With the somewhat less ambitious task of removing the zigzag bug from the spinning quaternion history we decided to follow the giants and we have ended in the new algorithm based on the paper and the code by Celledoni and Zanna, the code described in The final answer for the Universe in which m<1. I will repeat this code here, with a small change that makes it more universal, as discussed in Attitude matrix for m<1.

The case m<1.
The solution \mathbf{L}(t) of the Euler’s equations has two trajectories. For one with L_3(t)>0 we take

(1)   \begin{eqnarray*} A_1&=&\sqrt{\frac{I_1 (d I_3-1)}{I_3-I_1}},\\ A_2&=&\sqrt{\frac{I_2 (d I_3-1)}{I_3-I_2}},\\ A_3&=&\sqrt{\frac{I_3 (1-d I_1)}{I_3-I_1}},\\ \end{eqnarray*}

while for the other one, with L_3(t)<0 we take

(2)   \begin{eqnarray*} A_1&=&-\sqrt{\frac{I_1 (d I_3-1)}{I_3-I_1}},\\ A_2&=&\sqrt{\frac{I_2 (d I_3-1)}{I_3-I_2}},\\ A_3&=&-\sqrt{\frac{I_3 (1-d I_1)}{I_3-I_1}}.\\ \end{eqnarray*}

Let

(3)   \begin{eqnarray*} B&=&\sqrt{\frac{(1-d I_1) (I_3-I_2)}{I_1 I_2 I_3}},\\ m&=&\frac{(d I_3-1) (I_2-I_1)}{(1-d I_1) (I_3-I_2)}. \end{eqnarray*}

The solution \mathbf{L}(t) of the Euler’s equations is given by

(4)   \begin{eqnarray*} L_1(t)&=&A_1\, \cn (Bt,m),\\ L_2(t)&=&A_2\, \sn (Bt,m),\\ L_3(t)&=&A_3\, \dn (Bt,m), \end{eqnarray*}

With constants \alpha and \nu defined as

(5)   \begin{equation*} \alpha=\frac{I_3-I_1}{\sqrt{\frac{I_1(1-d I_1)(I_3-I_2)I_3}{I_2}}}, \end{equation*}

(6)   \begin{equation*} \nu=\frac{I_1-dI_1I_3}{I_3-dI_1I_3} \end{equation*}

we set the phase variable \psi(t) as

(7)   \begin{equation*} \psi(t)=\frac{t}I_1+\arctan\left((A_2/A_3)\mathrm{sd}(Bt,m)  \right)-\alpha \Pi(\nu,\am(Bt,m),m),\ \end{equation*}

where the Jacobi function \mathrm{sd} is defined as \mathrm{sd}(u,m)=\sn(u,m)/\dn(u,m).
Then the quaternionic attitude solution is given by q(t)=W(t)+\mathbf{i}X(t)+\mathbf{j}Y(t)+\mathbf{k}Z(t), with

(8)   \begin{eqnarray*} W(t)&=&\cos \frac{\psi(t)}{2}\sqrt{\frac{1+L_1(t)}{2}},\\ X(t)&=&\sin \frac{\psi(t)}{2}\sqrt{\frac{1+L_1(t)}{2}},\\ Y(t)&=&\frac{L_3(t)\cos \frac{\psi(t)}{2}+L_2(t)\sin \frac{\psi(t)}{2}}{\sqrt{2(1+L_1(t))}},\\ Z(t)&=&\frac{-L_2(t)\cos \frac{\psi(t)}{2}+L_3(t)\sin \frac{\psi(t)}{2}}{\sqrt{2(1+L_1(t))}} \end{eqnarray*}

Why is this better than the previous formulas that were producing BUGS? The secret is in the denominator!

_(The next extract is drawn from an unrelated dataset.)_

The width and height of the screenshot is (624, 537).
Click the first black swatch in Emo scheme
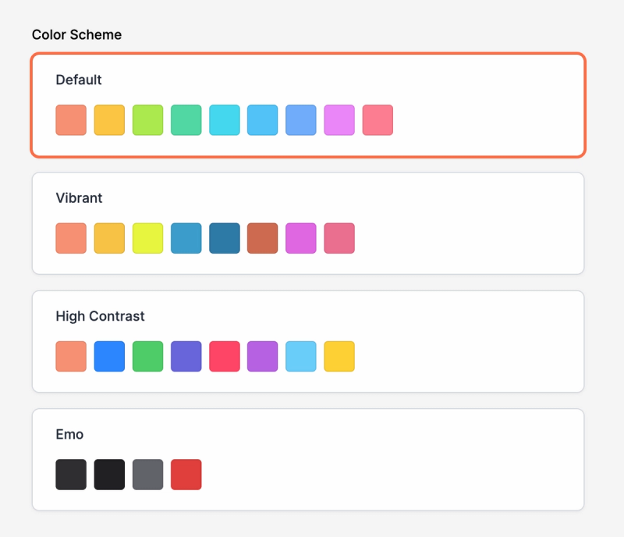click(x=70, y=474)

In the formulas for Y(t) and Z(t) we have 1+L_1(t) in the denominator. That is 1+A_1\, \cn (Bt,m). The constant A_1
is given by

    \[A_1=\sqrt{\frac{I_1 (d I_3-1)}{I_3-I_1}}.\]

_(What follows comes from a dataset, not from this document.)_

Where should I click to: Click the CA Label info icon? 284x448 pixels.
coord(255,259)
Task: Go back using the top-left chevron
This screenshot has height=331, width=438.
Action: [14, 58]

The smallest possible value of d is 1/I_3. then A_1=0.. The largest possible value of d, while m\leq 1, is 1/I_2, when m=1. Then, with I_1<I_2<I_3,

    \[|A_1|=\sqrt{I_1/I_2}\sqrt{\frac{I_3-I_2}{I_3-I_1}}<1.\]

Therefore A_1<1, therefore 1+A_1\, \cn (Bt,m)>0 (Remember that \cn is a cosinus of the amplitude!). So, we never have a problem with the denominator! That is the advantage of the new algorithm! No infinities, all is finite, what a relieve!

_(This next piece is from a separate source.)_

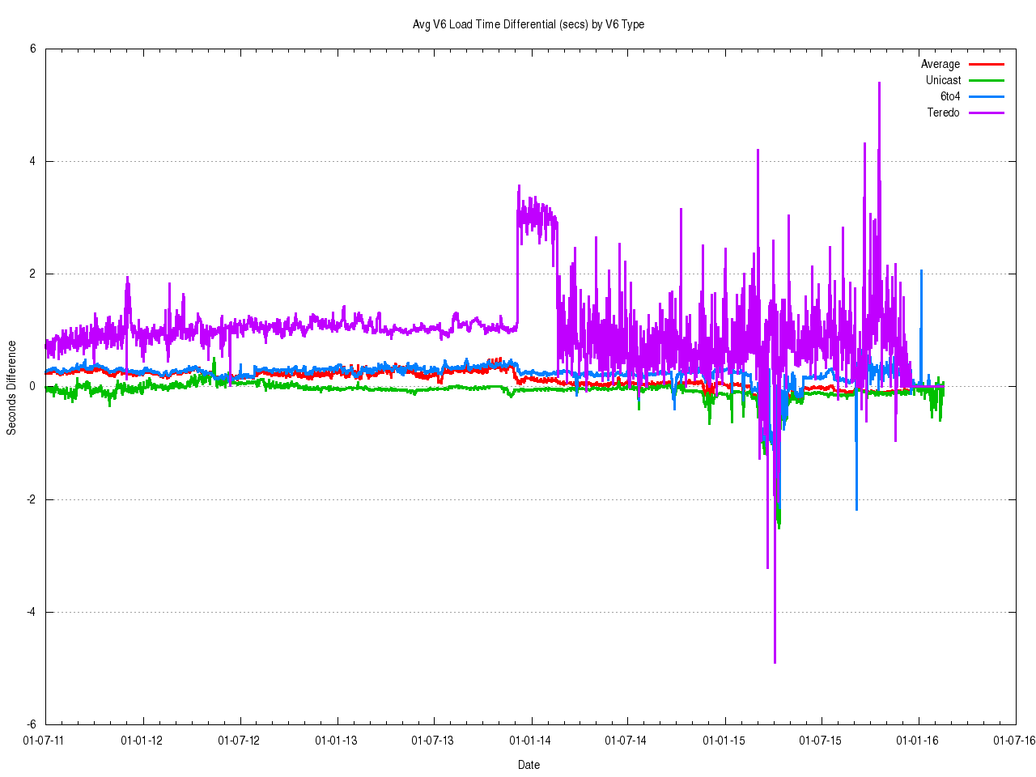Click the highest Teredo peak above 5 seconds
1036x777 pixels.
point(879,84)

So, we take our flagship example with I_1=1, I_2=2, I_3=3, we choose d=0.34, just a little bit over the minimal value of 0.33.., and we draw the stereographic projection of q(t) from S^3 to \mathbf{R}^3.
What we get is the second image.
No resemblance whatsoever to the first one.
And yet, they are supposed to represent the same reality! How can it be possible? They are like day and night …

So, I created the METAMORPHOSIS – a continuous group translation.

metamorphosis

There is still something strange there…. And it needs to understood. Life is exciting.